$X$ and $Y$ are independent and uniformly distributed over $[-1,1]$.
I was thinking about splitting the problem in 2:
$ Z = X+Y $ and $V = Z^2$
The density for the second one I can find by using:
$ F_v(v) = P(V \leq v) = P ( Z^2 \leq v) = F_z(\sqrt{v} ) - F_z(- \sqrt{v}) + P(Z=- \sqrt{v}) $
and taking the derivative.
But I have some problems finding the correct $F_z$ and $f_z$. I think the bound for $z$ will be $[-2,2]$, but I don't know how to correctly calculate the integrals with the right bounds. Can anybody help?

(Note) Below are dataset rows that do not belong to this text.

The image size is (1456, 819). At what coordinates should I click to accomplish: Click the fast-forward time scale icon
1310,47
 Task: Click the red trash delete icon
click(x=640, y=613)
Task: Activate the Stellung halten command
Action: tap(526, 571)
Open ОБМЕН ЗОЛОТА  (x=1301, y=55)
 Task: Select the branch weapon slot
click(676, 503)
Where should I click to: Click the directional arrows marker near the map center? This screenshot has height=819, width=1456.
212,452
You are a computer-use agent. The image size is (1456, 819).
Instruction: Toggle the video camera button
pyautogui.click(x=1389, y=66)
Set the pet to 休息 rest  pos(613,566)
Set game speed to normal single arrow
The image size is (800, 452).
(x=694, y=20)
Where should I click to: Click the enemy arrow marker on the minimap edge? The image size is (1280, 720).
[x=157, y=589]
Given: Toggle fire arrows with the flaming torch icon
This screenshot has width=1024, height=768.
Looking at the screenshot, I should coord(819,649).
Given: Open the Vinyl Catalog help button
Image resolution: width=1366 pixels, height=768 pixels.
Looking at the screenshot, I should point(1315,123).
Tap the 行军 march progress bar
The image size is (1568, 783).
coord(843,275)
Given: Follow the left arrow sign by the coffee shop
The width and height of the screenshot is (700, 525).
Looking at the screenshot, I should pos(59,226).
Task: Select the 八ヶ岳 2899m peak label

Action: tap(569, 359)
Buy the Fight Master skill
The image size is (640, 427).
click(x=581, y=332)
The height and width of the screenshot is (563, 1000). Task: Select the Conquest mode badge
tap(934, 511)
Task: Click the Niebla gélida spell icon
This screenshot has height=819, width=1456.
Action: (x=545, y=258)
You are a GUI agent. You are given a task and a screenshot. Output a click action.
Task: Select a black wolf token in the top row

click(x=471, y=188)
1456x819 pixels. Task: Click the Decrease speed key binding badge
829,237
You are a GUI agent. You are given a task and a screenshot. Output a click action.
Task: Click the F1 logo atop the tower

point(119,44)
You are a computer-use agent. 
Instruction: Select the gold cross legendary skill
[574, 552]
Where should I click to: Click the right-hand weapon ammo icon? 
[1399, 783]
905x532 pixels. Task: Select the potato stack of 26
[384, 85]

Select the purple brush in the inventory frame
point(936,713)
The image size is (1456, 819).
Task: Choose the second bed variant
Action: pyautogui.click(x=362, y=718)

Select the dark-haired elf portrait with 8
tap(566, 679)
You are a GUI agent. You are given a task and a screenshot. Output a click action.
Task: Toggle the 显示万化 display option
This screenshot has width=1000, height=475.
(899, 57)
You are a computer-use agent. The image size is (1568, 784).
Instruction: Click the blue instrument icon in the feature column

I know the final solution is $ f_v(v) = \sqrt{v} -v/4$
We find the density of the sum by pdf convolution: $$4\cdot f_{X+Y}(z)=\int_{\mathbb{R}}\mathbb{I}_{[-1,1]}(z-y)\mathbb{I}_{[-1,1]}(y)dy=\int_{[-1,1]}\mathbb{I}_{[-1,1]}(z-y)dy=\\ =\int_{[-1,1]}\mathbb{I}_{[z-1,z+1]}(y)dy$$ In $z \in [-2,0]$ $$\int_{[-1,z+1]}dy=(z+1)+1=z+2$$ In $z \in (0,2]$ $$\int_{[z-1,1]}dy=1-(z-1)=2-z$$ Therefore $$f_{X+Y}(z)=\begin{cases} \frac{z+2}{4} & z \in [-2,0] \\ \frac{2-z}{4} & z \in (0,2] \end{cases}$$ Now set $X+Y=Z$ $$P_Z(Z^2\leq u)=P_Z(Z \in [-\sqrt{u},\sqrt{u}])=\int_{[-\sqrt{u},\sqrt{u}]}f_{X+Y}(z)dz=\\ =\int_{[-\sqrt{u},0]}\frac{z+2}{4}dz+\int_{(0,\sqrt{u}]}\frac{-z+2}{4}dz=$$ $$=\frac{1}{4}\bigg(\int_{[-\sqrt{u},0]}(z+2)dz+\int_{(0,\sqrt{u}]}(-z+2)dz\bigg)= \\ =\frac{1}{4}\bigg(-\frac{u}{2}+2\sqrt{u}-\frac{u}{2}+2\sqrt{u}\bigg)=\sqrt{u}-\frac{u}{4} $$